Design of the guide section 16 selected so that it passes the movable component undisturbed. In Figure 1b, for example, the actuator 12 runs below the movable component 20. Alternatively, the Actuator pass through a passage opening of the movable component 20, for example indicated as a passage opening 19 in Figure 4a, provided that the passage opening is large enough in the direction of movement of the movable component 20 so that the movable component can move undisturbed.

If the actuator 12 is guided around corners 36 of the carrier element 18, increased friction can arise between the actuator 12 and the carrier element 18 at these parts of the guide section 16. In order to reduce this friction, the corners 36 can be rounded. A particularly low-friction variant is illustrated as a third exemplary embodiment of the invention in FIGS. 3a to 3c. Here, a carrier element 18 has strongly rounded deflecting sections 36 in its corner regions, around which an actuator 12 is deflected. Notches 37 are also provided between the deflection sections 36, so that the actuator 12 between the

Deflection sections 36 essentially without contact with the

Carrier element 18 is guided freely and therefore no friction at all occurs at these sections.

In addition, FIG. 3c illustrates in an enlarged representation a special surface of the deflection sections 36, by means of which the friction at the deflection sections 36 can be additionally reduced by the surface having a profiled structure of depressions and elevations, e.g. similar to the surface of a golf ball.

A variant for fastening a longitudinal end 17 of an actuator 12 to the carrier element 18 is also illustrated in FIGS. 2b and 3a.

In particular, the longitudinal end 17 of the actuator 12 can have an enlarged head, which can be produced, for example, by means of a brim. The enlarged head can then be inserted positively into a correspondingly enlarged recess of the carrier element 18 so that it cannot be drawn into a channel of the guide section 16 and thus tensile force of the actuator 12 is transmitted when it is excited can. A similar connection can be provided at the other longitudinal end 13 of the actuator 12 with the movable component 20.

Figure 4a shows a fourth embodiment of the present invention, Figures 4b and 4c show a fifth embodiment of the present invention and Figure 4d shows a sixth embodiment of the present invention. In the following, only the differences between these exemplary embodiments and the previous ones are presented

Embodiments described. Features and elements which are the same or correspond to the preceding exemplary embodiments are denoted by the same reference symbols and are not described again. For this purpose, express reference is made to the description of the first, second or third exemplary embodiment.

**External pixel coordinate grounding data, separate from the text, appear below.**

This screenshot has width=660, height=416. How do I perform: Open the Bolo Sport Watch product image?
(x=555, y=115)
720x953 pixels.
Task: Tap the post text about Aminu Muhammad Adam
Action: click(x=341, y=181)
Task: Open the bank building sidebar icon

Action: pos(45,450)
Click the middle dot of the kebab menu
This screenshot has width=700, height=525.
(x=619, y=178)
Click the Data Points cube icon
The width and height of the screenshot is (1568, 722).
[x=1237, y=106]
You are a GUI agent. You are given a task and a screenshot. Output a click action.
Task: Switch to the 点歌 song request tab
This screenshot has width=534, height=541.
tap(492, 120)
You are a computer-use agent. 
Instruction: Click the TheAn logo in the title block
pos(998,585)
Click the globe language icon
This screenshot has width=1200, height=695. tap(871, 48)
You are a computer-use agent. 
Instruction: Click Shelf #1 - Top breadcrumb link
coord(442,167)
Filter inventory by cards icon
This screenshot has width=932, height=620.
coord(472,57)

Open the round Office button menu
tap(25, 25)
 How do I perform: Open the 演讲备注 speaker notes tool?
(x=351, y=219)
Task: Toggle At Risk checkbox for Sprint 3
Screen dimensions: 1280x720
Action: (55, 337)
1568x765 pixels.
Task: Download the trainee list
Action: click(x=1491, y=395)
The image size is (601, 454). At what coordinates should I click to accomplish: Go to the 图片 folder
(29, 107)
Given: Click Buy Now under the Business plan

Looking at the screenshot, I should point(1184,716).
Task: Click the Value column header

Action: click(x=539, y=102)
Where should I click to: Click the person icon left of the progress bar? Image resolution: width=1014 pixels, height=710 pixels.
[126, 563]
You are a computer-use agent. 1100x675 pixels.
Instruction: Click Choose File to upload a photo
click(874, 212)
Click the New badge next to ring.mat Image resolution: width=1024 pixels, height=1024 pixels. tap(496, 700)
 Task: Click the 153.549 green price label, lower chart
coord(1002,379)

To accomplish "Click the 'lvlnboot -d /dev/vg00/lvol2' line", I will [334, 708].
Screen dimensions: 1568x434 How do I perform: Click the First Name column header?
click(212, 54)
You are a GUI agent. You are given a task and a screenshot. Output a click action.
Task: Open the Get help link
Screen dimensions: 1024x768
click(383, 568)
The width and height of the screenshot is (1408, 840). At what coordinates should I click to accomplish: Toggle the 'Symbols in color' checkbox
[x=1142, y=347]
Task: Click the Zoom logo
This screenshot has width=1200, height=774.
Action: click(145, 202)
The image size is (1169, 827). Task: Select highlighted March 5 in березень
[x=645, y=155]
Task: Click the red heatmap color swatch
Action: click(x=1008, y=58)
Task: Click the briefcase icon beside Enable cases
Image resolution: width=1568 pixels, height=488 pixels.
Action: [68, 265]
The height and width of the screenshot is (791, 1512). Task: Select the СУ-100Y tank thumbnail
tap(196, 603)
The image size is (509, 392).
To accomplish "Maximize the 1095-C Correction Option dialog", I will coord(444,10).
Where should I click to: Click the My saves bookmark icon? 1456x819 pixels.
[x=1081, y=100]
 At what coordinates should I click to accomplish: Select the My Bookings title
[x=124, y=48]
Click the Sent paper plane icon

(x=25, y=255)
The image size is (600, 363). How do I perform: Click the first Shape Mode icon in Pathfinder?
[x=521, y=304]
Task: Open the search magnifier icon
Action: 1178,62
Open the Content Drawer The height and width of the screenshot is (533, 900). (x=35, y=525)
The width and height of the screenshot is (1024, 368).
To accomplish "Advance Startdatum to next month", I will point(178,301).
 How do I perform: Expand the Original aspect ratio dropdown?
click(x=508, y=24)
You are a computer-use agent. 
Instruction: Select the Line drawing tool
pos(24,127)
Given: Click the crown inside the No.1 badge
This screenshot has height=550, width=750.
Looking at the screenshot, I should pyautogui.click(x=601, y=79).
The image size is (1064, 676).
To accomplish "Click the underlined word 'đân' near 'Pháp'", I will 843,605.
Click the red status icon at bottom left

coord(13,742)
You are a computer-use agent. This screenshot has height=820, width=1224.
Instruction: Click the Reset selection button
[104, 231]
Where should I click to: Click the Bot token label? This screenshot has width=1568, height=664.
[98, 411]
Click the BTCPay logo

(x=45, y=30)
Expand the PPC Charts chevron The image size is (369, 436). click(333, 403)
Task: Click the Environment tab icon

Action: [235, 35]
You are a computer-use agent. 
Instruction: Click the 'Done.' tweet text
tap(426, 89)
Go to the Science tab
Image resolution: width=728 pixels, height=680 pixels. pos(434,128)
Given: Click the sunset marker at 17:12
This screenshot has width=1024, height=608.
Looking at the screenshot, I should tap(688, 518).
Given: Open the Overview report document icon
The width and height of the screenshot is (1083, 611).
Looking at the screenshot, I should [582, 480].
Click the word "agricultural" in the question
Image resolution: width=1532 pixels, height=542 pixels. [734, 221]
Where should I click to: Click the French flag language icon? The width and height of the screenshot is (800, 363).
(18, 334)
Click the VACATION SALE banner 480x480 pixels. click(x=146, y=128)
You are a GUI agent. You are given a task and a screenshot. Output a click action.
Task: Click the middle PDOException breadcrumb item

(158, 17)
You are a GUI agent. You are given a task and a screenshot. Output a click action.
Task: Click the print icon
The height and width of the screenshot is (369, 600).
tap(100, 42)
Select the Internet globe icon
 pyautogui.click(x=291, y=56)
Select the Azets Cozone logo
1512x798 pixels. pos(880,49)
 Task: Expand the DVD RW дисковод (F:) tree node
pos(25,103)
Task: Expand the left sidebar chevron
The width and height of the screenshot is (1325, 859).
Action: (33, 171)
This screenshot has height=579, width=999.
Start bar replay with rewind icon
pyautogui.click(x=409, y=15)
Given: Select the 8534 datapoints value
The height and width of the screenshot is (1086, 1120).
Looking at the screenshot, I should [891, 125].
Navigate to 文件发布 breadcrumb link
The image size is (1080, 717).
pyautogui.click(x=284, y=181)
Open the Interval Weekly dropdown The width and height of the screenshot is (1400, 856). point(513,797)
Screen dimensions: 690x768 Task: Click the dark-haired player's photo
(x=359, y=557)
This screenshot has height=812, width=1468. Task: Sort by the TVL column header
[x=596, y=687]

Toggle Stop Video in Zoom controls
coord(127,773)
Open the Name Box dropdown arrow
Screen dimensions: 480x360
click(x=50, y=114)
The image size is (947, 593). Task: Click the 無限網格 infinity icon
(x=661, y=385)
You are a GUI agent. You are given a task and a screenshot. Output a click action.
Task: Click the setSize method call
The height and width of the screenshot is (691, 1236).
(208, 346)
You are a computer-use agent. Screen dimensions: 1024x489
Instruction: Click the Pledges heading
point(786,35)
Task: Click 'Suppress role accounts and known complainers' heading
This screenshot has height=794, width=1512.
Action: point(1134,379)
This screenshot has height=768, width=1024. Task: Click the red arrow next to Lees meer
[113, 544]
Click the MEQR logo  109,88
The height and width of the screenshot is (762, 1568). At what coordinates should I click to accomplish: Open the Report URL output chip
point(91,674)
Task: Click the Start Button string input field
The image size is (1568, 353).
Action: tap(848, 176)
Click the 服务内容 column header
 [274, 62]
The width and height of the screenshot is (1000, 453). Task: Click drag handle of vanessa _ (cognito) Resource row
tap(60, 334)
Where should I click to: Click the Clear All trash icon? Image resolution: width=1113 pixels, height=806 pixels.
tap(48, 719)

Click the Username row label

The fourth, fifth and sixth embodiments relate to, respectively

Configurations of a connection and electrical contact between a movable component 20 and a carrier element 18. In the fourth exemplary embodiment according to FIG it can move linearly in the region of the recess 24 along the directions indicated by an arrow 22. A longitudinal end (cf. longitudinal end 13 of the first exemplary embodiment) of the actuator 12 can be attached to the movable component 20, for example by

Including an enlarged head end in a corresponding one

Deepening. In the illustrated exemplary embodiment, the movable component 20 can be constructed from two components 40, 42 which bear against one another and enclose the longitudinal end of the actuator 12 between them.

In order to excite the actuator 12, this must be electrically contacted in such a way that a current flow through the actuator 12 is enabled. For this purpose, in a schematically illustrated in the first and second embodiment, In a simple variant, the longitudinal end 13 of the actuator 12 fastened to the movable component 20 (or a section of the movable component 20 electrically connected to it) can be connected to a corresponding contact on the carrier element 18 by means of a free conductor 15, for example a simple wire (in the first exemplary embodiment with the negative pole, in the second embodiment with the positive pole of the power supply 14). The length of the free conductor 15 is dimensioned so that this the

Adjusting movement of the movable component 20 can flexibly accommodate over the entire adjustment path.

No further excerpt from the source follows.